L’AI e la corsa contro il tempo
di Ermes Strippoli
Quando chiedi qualcosa a un’intelligenza artificiale, lei ti risponde subito. In pochi secondi ti tira fuori testi, immagini, idee, canzoni. Noi, invece, per fare le stesse cose ci mettiamo ore, giorni, magari mesi. È come se l’AI vivesse in un mondo dove il tempo scorre dieci volte più veloce del nostro.
E qui nasce il punto: noi siamo ancora fatti di lentezza. Abbiamo bisogno di pensare, provare, sbagliare, fermarci un attimo per capire cosa stiamo facendo. L’AI no: non si stanca, non ha bisogno di pause. Macina dati e risposte senza fermarsi mai.

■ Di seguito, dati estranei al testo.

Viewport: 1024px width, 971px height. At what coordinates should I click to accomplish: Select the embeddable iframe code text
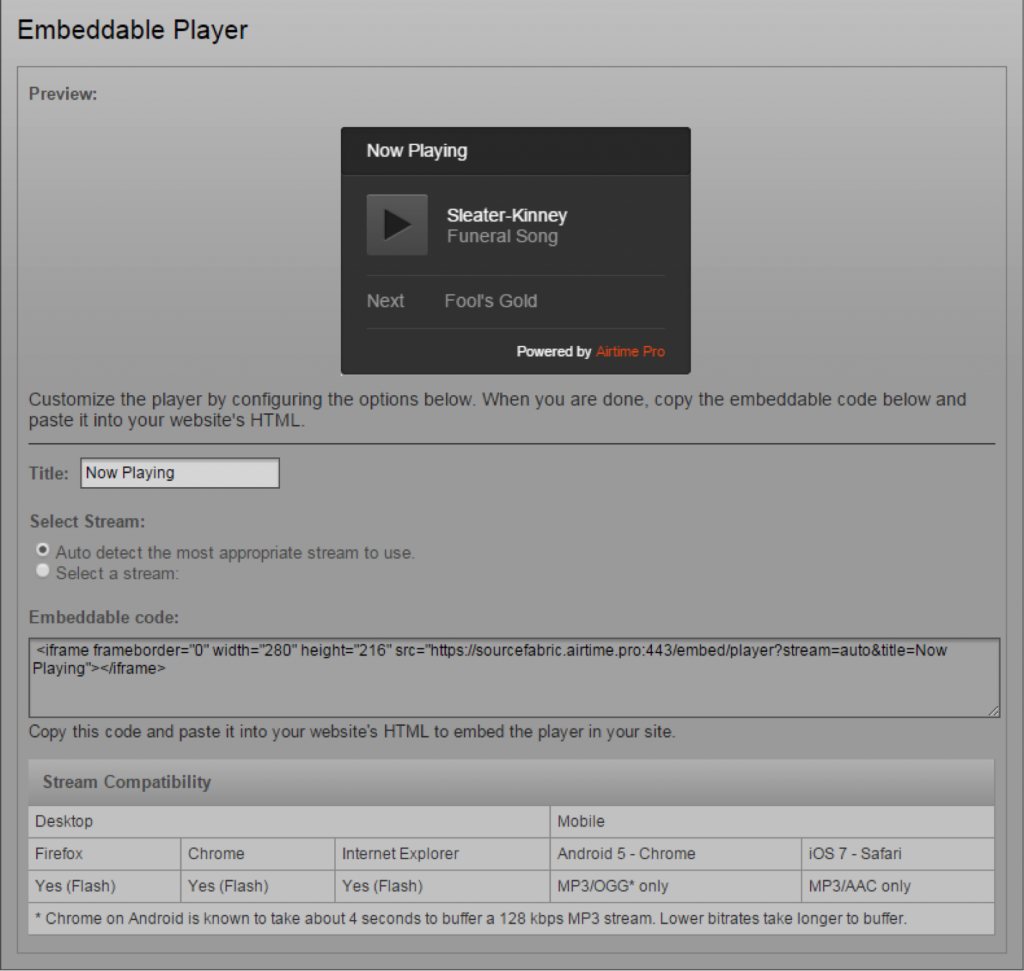[500, 660]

Questa differenza crea uno strano effetto. Da un lato ci sentiamo spinti a correre anche noi, come se dovessimo stare al passo delle macchine. Dall’altro, però, ci rendiamo conto che la velocità non sempre porta qualità. Se tutto è immediato, rischiamo di perdere la profondità.
Forse allora la vera sfida non è diventare veloci come l’AI, ma usare la sua rapidità per guadagnare tempo per noi stessi. Tempo per pensare meglio, per essere creativi, per vivere senza l’ansia di dover produrre sempre qualcosa.
Alla fine, l’AI ci mette davanti a una domanda semplice ma enorme: vogliamo vivere correndo dietro alle macchine o vogliamo imparare a usare il loro tempo per ritrovare il nostro?